Credo di aver imparato a essere molto paziente nel corso degli anni. Ho sempre creduto nel progetto per il modo in cui ho visto lavorare le persone e per la loro motivazione a tornare davvero al top. Non si può forzare la situazione e dire: ‘Eravamo la terza forza e ora dobbiamo vincere’. Si tratta di un processo, si prendono alcune persone, magari in posizioni diverse, si mette su un buon gruppo e a un certo punto, da un anno all’altro, scatta un vero e proprio salto in avanti.

Formula 1, Max Verstappen parla da campione: “Mi sono fidato del processo”

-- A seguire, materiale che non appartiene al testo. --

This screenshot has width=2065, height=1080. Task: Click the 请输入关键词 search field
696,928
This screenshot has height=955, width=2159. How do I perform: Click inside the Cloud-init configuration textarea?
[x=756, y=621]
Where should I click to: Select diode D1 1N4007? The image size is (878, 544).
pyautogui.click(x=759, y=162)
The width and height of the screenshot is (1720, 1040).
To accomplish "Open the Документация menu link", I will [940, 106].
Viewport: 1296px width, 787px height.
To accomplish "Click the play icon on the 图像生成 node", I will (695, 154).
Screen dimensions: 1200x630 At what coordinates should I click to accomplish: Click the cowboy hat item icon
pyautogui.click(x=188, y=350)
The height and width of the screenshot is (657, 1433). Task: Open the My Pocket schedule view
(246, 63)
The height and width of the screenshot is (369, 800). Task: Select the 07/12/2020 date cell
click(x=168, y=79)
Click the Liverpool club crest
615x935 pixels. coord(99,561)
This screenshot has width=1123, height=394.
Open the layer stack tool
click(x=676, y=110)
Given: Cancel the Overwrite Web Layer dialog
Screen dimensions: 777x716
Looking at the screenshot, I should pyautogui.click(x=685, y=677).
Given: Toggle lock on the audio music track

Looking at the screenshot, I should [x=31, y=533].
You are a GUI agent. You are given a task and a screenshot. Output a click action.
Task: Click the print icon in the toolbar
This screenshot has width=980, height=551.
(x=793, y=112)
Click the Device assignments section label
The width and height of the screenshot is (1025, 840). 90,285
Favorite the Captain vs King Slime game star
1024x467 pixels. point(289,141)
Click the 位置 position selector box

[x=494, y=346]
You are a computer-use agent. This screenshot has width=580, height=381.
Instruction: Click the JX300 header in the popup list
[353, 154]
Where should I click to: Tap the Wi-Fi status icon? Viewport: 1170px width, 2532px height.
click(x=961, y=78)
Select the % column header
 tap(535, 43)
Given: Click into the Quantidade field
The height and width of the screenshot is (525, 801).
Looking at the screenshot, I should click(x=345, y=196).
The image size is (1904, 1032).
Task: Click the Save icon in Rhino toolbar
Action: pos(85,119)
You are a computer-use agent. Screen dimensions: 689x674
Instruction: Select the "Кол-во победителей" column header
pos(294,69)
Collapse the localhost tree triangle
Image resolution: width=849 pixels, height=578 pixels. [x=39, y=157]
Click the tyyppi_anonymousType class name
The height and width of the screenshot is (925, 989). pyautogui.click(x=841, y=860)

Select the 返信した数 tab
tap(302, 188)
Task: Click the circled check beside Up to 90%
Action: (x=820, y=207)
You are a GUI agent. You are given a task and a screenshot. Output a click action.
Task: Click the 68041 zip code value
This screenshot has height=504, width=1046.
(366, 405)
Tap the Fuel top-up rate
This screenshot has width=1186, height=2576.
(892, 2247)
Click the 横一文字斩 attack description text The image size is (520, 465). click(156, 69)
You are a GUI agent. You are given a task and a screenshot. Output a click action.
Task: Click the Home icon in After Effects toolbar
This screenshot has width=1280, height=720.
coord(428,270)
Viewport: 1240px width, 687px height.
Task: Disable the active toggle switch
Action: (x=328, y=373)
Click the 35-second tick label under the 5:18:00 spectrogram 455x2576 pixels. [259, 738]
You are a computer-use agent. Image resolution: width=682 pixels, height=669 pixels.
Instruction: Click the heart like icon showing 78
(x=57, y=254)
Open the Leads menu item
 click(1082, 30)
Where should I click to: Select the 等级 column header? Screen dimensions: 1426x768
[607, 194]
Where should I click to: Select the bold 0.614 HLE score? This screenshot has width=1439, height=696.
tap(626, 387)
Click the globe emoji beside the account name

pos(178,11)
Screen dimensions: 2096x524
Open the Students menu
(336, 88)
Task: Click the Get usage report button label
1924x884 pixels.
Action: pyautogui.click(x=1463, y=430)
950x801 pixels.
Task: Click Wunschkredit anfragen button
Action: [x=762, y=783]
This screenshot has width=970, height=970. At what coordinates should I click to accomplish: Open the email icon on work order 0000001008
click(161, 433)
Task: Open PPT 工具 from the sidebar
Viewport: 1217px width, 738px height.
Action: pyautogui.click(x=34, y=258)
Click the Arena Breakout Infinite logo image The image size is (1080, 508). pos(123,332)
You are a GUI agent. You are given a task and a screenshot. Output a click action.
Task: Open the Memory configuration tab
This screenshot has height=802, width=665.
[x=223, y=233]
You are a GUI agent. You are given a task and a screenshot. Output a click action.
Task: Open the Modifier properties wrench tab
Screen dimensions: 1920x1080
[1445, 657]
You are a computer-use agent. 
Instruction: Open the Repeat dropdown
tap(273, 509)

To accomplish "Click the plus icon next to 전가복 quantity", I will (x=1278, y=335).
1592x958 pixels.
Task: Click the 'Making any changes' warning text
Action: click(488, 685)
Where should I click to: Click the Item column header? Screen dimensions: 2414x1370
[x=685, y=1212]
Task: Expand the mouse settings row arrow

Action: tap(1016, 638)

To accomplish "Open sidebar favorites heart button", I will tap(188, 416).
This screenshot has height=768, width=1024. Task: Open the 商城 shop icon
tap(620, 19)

Una vittoria che ha tolto un’aspettativa altissima sul pilota olandese che tuttavia non avrebbe potuto raggiungere questo traguardo senza avere alle spalle una team ed una vettura impeccabile. Proprio a proposito di questo punto, Verstappen ha svelato che in più di qualche circostanza si era ritrovato a dover fare i conti con delle situazioni non ottimali, ma grazie alla costanza e alla pazienza è riuscito a risalire la china, fino ad arrivare al pilota che è oggi:

Mi sono fidato del processo che abbiamo intrapreso perché sentivo che stavamo andando in una direzione giusta. Ma ci sono stati alcuni anni in cui gli accordi per i motori sono venuti meno ed è stato un po’ difficile: a volte avevamo un pacchetto buono, ma poi ci mancava un po’ di velocità, e questo ha reso molto difficile mostrare il vero potenziale. Quando è arrivata la Honda, c’è stato un po’ di lavoro da fare, ma dopo un anno eravamo molto competitivi. Non è facile essere pazienti, ma a volte bisogna esserlo.